White Fence For the Recently Found Innocent

[Drag City; 2014]

Rating: 2/5

Styles: studio-garage rock
Others: Ty Segal, Woods

In last year’s Cyclops Reap, White Fence’s Tim Presley utilized psychedelic elements to abstract tracks and sonically screw with our consciousness. An excellent example can be heard in the guitar solo that both breaks down and picks up in the middle of “Trouble Is Trouble Never Seen.” The second time this happens in the same track, his guitar fuckery even trips up the backing band, which could’ve been intentional, but it takes the listener off-guard anyway, breaking the audience’s psyche. However, for the guitar solo in “Wolf Gets Red Face” on his latest album, For the Recently Found Innocent, Presley instead follows through with politeness and grace. He’s no longer distracting us by trying something mind-tickling; he simply refurbishes a sound audiences have probably heard so many times that it washes over them like another track on Sirius XM Radio.

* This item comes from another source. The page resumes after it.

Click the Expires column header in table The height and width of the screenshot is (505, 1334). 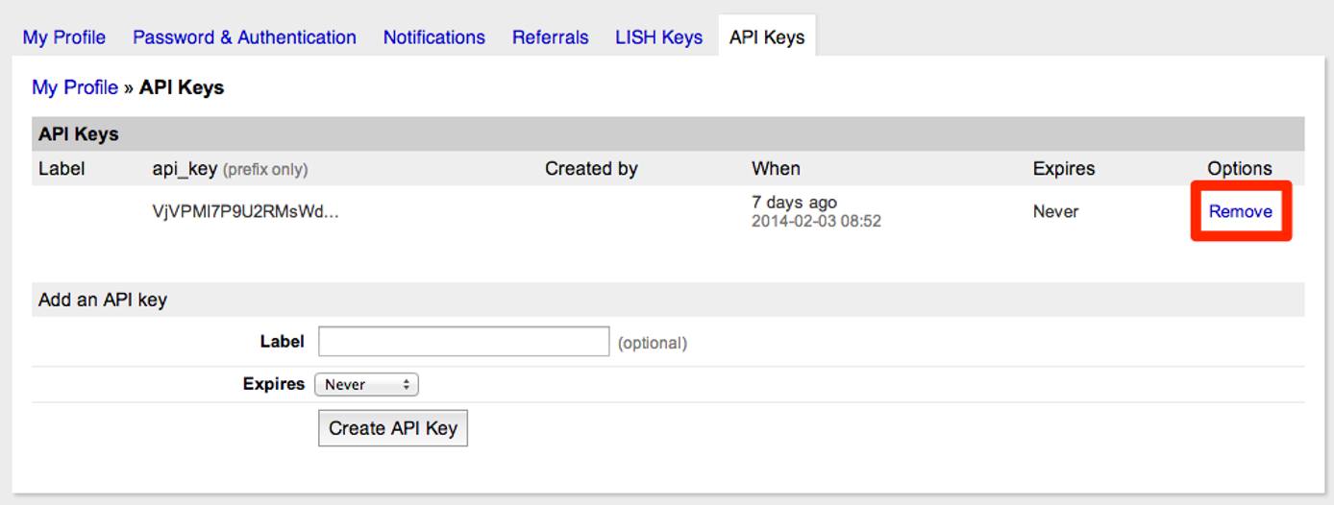click(x=1063, y=169)
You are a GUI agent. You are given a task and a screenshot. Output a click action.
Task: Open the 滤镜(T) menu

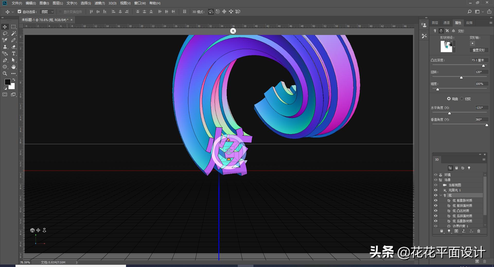tap(100, 3)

And without Presley bending listeners’ psyches or attracting them to the music by deploying consciousness-shattering sounds, the songs end up blurring together in pits of chord progressions and verses that would find nice homes at your local gas station or Wal-Mart. In fact, TMT’s Riboflavin was explaining last year in his Cyclops Reap review that the album “offers something different from the falling/rising chord formative music.” But when White Fence doesn’t offer something different on the new album, it ends up falling flat and feels meaningless.

Thankfully, For the Recently Found Innocent is slightly redeemed through its lyrical content and vocal melodies. Not that the actual vocals are doing anything groundbreaking in tone or in structure, but the lyrics are funny and ambitious. While I personally find lyrics that tell me what and how to think too demanding, Presley is an amusing writer: he makes you think about what’s actually being sung. It’s something I can appreciate, and it’s a lyrical approach that isn’t too different from that of Cyclops Reap. And then there’s the humorous title itself — For the Recently Found Innocent. Who is innocent anyway? Is it Drag City? The listener? Those who helped him write/produce the album? Maybe Presley himself finding a new direction in music?

Now, I’m aware my name isn’t Tim Presley, and I can’t speak on his behalf. So let’s go back to where I know For the Recently Found Innocent began: Ty Segall’s garage, which houses a professional recording studio. From the start, White Fence had the intention of making this release crisper in comparison to Cyclops Reap by doubling up the recording tracks (from four to eight). And if there were hanging moments or fragments in any of the songs, they’d likely end up messing with the entirety of the album’s sanitized atmosphere of sound. But regardless of his aims, Presley’s face on the album’s cover — painted in grey and white, trapped inside my media player — still seems like it’s scowling at me. Which is a shame, because I really dug Cyclops Reap and Family Perfume.